Un operatore socio-sanitario è stato arrestato con l’accusa di violenza sessuale pluriaggravata ai danni di un minore. Il provvedimento è stato eseguito dai militari della stazione dei Carabinieri di Monte di Procida su delega della Procura della Repubblica di Napoli – IV Sezione indagini.
L’uomo è destinatario di un’ordinanza di custodia cautelare in carcere emessa dal Gip presso il Tribunale di Napoli. Secondo quanto riferito dagli inquirenti, sarebbe gravemente indiziato di reiterati abusi commessi durante il periodo di degenza della vittima in una struttura sanitaria.
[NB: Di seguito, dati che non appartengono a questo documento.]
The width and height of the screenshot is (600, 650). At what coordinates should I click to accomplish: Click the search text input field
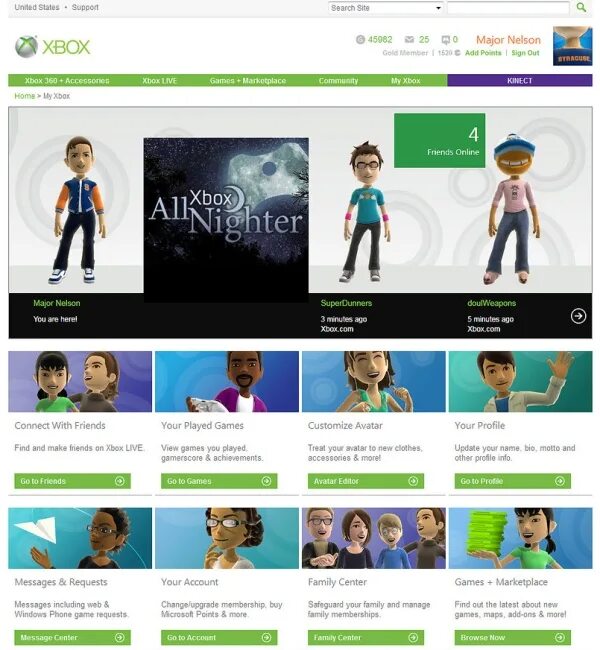click(508, 8)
L’indagine avviata dopo la denuncia
L’attività investigativa è partita dalla denuncia presentata dalla persona offesa. La vittima ha raccontato una serie di episodi avvenuti nel corso della permanenza nella struttura.
Gli accertamenti svolti dagli investigatori hanno incluso l’analisi di dispositivi informatici, l’accesso a contenuti digitali e l’assunzione di dichiarazioni testimoniali. Le verifiche avrebbero consentito di delineare un quadro indiziario ritenuto grave nei confronti dell’indagato.
Secondo quanto comunicato dal Comando provinciale dei Carabinieri di Napoli, gli abusi sarebbero stati commessi approfittando delle condizioni di inferiorità fisica e psichica della vittima.
La misura cautelare
Il Gip del Tribunale di Napoli ha ritenuto sussistenti i presupposti per applicare la misura cautelare in carcere. L’operatore socio-sanitario si trova ora a disposizione dell’autorità giudiziaria.
Il procedimento penale è attualmente nella fase delle indagini preliminari.
Presunzione di innocenza
Come previsto dall’ordinamento, la persona sottoposta a misura cautelare deve essere considerata presunta innocente fino a eventuale sentenza definitiva di condanna.
Le indagini proseguono per chiarire ogni aspetto della vicenda.